/pyxfer

Code generator for fast SQLALchemy serialization from/to SQLA mapped objects, dict and DTO objects.

Primary LanguagePythonGNU Lesser General Public License v3.0LGPL-3.0

Pyxfer

Come back later, this is still alpha code !

Pyxfer is a tool to generate code to serialize/marshal/transform from one source type to a destination type. We generate code because it makes super fast serializers, and much less terse than runtime attribute analysis (the generated code is quite readable). Right now Pyxfer is wired to work with SQLAlchemy, but nothing prevents it to work on other structured data.

How to serialize

Here's a small example

# First you describe which types will be
# serialized (those are the "walked" ones)
model_and_field_controls = { Order : {},
                             OrderPart : { 'order' : SKIP } }

# Factories to create the TypeSupport which in turn
# will generate code fragments to read/write the
# objects of the corresponding types. Here SQLATypeSupport
# will handle SQLA entities and SQLADictTypeSupport will
# handle dict's representation of SQLA entities. So,
# in a word, we'll serialize SQLA entities to/from dicts.

sqla_factory = TypeSupportFactory( SQLATypeSupport )
dict_factory = TypeSupportFactory( SQLADictTypeSupport )
walker = SQLAWalker()

# Build serializers to serialize from SQLA objects to dicts
cgq = CodeGenQuick( sqla_factory, dict_factory, walker)
s1 = cgq.make_serializers( model_and_field_controls)

# Build serializers to serialize in the reverse direction
cgq = CodeGenQuick( dict_factory, sqla_factory,  walker)
s2 = cgq.make_serializers( model_and_field_controls)

# Generate the code and compile it
gencode = generated_code( list(s1.values()) + list(s2.values()) )
print(gencode)
self.executed_code = dict()
exec( compile( gencode, "<string>", "exec"), self.executed_code)

General architecture

Pyxfer is a bit different than traditional serialization frameworks because it is made to generate code instead of providing "ready to use" functionality.

The difficult step is the first one : generate code. This requires a bit of understanding of the architecture of Pyxfer. There are two important classes :

  • The TypeSupport whose job is to provide code fragments that will read/write/update an object of a given type (say, a dict, a SQLA object).
  • The Walker whose job is to guide the creation of full blown serializer according to "map" which is given by a model object (in its current state, Pyxfer is only able to "walk" SQLA mappers, but you could imagine it to walk an XSD or anything suitable).
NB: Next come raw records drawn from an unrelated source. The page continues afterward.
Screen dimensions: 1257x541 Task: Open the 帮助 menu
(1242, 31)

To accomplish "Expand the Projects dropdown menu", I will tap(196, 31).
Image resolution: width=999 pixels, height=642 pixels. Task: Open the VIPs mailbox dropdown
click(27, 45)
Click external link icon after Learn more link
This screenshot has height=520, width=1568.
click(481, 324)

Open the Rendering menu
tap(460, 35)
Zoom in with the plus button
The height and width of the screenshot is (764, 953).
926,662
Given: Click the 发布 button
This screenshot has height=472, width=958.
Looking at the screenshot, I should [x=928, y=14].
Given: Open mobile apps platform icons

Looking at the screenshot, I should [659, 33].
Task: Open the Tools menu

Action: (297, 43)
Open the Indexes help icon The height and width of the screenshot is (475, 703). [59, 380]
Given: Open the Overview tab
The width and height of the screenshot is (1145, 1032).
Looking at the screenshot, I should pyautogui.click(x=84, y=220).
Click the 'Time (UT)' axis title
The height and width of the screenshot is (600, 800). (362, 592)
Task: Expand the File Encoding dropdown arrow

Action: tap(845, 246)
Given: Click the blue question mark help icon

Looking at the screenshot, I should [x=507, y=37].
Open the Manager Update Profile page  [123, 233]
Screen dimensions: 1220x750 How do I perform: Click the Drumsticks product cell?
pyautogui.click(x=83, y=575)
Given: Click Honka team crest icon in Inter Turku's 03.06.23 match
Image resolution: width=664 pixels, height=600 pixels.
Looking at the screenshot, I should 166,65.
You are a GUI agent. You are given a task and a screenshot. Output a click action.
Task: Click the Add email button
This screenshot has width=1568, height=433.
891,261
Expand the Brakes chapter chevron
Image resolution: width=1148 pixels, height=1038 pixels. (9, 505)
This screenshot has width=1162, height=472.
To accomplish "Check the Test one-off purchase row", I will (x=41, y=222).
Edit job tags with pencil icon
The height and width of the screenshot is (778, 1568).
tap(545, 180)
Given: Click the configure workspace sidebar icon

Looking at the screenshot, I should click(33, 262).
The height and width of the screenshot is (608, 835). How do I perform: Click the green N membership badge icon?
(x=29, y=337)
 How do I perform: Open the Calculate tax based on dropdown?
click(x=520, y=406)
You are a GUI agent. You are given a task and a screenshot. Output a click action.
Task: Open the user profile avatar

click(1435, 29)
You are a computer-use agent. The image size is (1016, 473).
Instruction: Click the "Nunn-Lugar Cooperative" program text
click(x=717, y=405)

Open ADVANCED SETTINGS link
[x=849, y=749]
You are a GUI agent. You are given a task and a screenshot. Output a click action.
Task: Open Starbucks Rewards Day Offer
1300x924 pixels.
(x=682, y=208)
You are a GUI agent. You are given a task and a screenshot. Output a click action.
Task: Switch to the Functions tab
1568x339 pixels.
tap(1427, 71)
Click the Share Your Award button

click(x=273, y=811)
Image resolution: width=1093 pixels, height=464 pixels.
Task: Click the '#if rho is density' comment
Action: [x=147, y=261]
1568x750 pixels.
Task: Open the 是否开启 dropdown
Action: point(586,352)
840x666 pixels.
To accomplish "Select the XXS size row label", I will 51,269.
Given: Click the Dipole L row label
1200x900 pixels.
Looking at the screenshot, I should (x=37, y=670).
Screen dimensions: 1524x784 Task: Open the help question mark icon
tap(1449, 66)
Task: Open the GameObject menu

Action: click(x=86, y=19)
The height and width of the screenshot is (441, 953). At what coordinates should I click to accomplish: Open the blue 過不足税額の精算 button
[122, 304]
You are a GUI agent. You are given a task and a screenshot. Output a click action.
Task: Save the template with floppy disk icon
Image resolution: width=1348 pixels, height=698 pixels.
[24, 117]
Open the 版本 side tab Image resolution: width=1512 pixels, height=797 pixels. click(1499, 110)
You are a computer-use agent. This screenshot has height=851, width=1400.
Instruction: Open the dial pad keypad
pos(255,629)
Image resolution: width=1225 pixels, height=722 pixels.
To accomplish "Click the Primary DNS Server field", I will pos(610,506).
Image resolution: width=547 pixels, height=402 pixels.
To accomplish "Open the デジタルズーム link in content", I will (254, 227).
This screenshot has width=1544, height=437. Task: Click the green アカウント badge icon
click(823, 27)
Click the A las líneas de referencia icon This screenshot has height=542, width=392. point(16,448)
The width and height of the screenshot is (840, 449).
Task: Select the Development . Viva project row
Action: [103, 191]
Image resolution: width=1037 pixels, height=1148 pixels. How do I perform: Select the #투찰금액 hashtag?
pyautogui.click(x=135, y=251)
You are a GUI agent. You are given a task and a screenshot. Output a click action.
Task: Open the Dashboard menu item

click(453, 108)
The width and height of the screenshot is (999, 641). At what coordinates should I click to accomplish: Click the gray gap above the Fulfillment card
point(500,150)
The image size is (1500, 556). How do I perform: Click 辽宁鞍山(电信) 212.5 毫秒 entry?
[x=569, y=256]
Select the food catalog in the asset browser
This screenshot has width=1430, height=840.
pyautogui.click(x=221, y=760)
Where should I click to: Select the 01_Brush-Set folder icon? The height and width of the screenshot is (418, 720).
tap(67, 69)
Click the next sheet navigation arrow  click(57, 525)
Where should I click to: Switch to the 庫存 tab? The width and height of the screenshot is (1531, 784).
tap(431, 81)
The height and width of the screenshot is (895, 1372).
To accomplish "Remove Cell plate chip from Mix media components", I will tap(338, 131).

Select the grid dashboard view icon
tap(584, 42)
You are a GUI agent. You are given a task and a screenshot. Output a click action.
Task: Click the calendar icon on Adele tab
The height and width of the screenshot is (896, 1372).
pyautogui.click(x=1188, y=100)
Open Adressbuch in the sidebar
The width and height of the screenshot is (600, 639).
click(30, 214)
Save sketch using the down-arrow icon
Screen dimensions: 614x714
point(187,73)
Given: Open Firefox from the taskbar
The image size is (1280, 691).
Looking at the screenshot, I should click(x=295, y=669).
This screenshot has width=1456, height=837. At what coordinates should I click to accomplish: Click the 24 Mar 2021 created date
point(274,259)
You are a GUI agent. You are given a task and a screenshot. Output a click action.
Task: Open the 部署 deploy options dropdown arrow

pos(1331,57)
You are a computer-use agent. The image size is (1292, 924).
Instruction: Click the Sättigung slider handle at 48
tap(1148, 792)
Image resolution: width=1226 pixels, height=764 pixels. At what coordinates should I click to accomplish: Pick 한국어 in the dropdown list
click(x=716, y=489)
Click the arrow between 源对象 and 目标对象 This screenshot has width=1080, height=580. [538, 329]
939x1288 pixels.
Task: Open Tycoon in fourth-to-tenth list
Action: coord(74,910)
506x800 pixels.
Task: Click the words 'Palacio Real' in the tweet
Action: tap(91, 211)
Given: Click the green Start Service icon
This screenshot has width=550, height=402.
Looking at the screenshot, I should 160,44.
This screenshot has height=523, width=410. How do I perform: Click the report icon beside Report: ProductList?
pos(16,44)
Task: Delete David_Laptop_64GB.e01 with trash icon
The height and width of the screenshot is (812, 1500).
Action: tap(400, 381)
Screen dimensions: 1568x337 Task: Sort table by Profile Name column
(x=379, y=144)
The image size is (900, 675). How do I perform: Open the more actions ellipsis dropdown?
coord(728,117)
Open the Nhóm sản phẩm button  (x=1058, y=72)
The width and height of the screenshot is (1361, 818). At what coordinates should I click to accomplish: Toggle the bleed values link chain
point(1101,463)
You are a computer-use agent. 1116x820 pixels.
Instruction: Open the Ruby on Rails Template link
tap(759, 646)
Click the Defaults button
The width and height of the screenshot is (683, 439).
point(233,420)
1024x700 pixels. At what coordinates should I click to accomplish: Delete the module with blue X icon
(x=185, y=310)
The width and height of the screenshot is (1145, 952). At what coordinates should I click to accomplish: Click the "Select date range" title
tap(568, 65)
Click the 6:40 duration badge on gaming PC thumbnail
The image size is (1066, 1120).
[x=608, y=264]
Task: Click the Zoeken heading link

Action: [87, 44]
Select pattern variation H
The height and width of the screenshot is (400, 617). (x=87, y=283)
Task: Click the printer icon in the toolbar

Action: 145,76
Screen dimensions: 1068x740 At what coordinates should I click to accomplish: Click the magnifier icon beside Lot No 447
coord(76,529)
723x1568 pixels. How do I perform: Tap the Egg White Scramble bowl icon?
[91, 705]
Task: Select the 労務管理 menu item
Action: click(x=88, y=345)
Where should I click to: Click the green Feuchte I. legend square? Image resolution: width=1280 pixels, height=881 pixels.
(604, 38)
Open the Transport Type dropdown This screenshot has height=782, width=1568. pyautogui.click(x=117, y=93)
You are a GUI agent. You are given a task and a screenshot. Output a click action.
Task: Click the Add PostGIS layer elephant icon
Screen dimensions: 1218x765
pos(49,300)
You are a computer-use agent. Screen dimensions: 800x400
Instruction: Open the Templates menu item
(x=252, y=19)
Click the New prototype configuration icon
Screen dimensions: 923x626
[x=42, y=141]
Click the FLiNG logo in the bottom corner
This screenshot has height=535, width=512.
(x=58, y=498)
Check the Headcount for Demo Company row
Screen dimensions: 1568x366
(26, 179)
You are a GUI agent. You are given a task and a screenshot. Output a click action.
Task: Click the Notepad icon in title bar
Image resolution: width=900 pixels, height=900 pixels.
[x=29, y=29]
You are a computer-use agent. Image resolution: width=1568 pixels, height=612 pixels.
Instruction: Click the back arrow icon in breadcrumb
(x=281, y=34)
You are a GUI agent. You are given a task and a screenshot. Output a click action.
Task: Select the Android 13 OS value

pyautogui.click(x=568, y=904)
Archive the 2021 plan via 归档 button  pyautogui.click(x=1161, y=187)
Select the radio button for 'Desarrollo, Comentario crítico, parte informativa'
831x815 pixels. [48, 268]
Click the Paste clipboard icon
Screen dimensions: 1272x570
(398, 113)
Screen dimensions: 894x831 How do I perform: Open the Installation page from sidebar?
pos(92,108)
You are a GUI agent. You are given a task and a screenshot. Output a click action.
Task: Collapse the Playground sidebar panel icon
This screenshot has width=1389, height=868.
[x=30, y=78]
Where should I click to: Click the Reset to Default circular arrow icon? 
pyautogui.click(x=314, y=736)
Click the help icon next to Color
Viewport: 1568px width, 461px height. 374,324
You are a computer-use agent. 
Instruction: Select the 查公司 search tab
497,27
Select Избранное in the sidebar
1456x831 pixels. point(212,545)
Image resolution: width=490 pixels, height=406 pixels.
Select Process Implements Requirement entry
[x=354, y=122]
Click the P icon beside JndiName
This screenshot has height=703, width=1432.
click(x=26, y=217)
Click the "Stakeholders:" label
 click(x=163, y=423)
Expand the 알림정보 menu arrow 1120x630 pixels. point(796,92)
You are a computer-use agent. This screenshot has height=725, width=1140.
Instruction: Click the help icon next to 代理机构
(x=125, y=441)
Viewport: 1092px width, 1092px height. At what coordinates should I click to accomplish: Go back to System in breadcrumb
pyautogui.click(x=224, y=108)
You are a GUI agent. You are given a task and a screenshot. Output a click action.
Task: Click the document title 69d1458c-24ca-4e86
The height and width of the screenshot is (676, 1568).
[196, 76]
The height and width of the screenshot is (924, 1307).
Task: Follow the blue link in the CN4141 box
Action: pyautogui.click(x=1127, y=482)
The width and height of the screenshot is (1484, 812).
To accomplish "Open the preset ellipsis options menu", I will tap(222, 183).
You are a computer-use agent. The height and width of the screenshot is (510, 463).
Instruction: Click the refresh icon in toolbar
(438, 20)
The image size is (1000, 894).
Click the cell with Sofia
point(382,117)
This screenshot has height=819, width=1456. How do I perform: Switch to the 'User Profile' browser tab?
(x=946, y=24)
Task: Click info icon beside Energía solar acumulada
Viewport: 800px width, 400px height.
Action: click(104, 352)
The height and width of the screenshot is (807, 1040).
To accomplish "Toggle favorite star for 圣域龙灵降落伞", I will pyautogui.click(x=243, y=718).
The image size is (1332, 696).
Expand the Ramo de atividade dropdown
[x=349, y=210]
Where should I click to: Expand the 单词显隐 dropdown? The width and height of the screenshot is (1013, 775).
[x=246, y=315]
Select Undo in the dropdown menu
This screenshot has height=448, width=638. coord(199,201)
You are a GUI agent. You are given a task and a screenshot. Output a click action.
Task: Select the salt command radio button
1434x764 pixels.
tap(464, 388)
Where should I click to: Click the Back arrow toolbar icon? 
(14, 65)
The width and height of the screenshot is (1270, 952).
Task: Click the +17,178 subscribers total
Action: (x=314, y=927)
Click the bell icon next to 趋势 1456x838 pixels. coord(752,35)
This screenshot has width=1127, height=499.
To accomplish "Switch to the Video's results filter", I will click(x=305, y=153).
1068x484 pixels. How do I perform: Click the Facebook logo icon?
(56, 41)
For example, to generate a serializer that converts a representation of an Order from a dict to an object, you'll define a TypeSupport for dict and a TypeSupport for object. Then, you'll define a Walker over the object, that will use both the TypeSupports (one to generate code to read from the dict, and the other to generate code to write to an object). Then, you'll execute the Walker which will produce the serializers and, finally, use generate_code to, well, generate code :-)

A cool consequence of that is that you can transform a serializer in to a deserializer just by exchanging both the TypeSupports.

Pyxfer provides some tooling to allow you to create Walkers and TypeSupports easily in case you have many classes to handle, see the TestCase.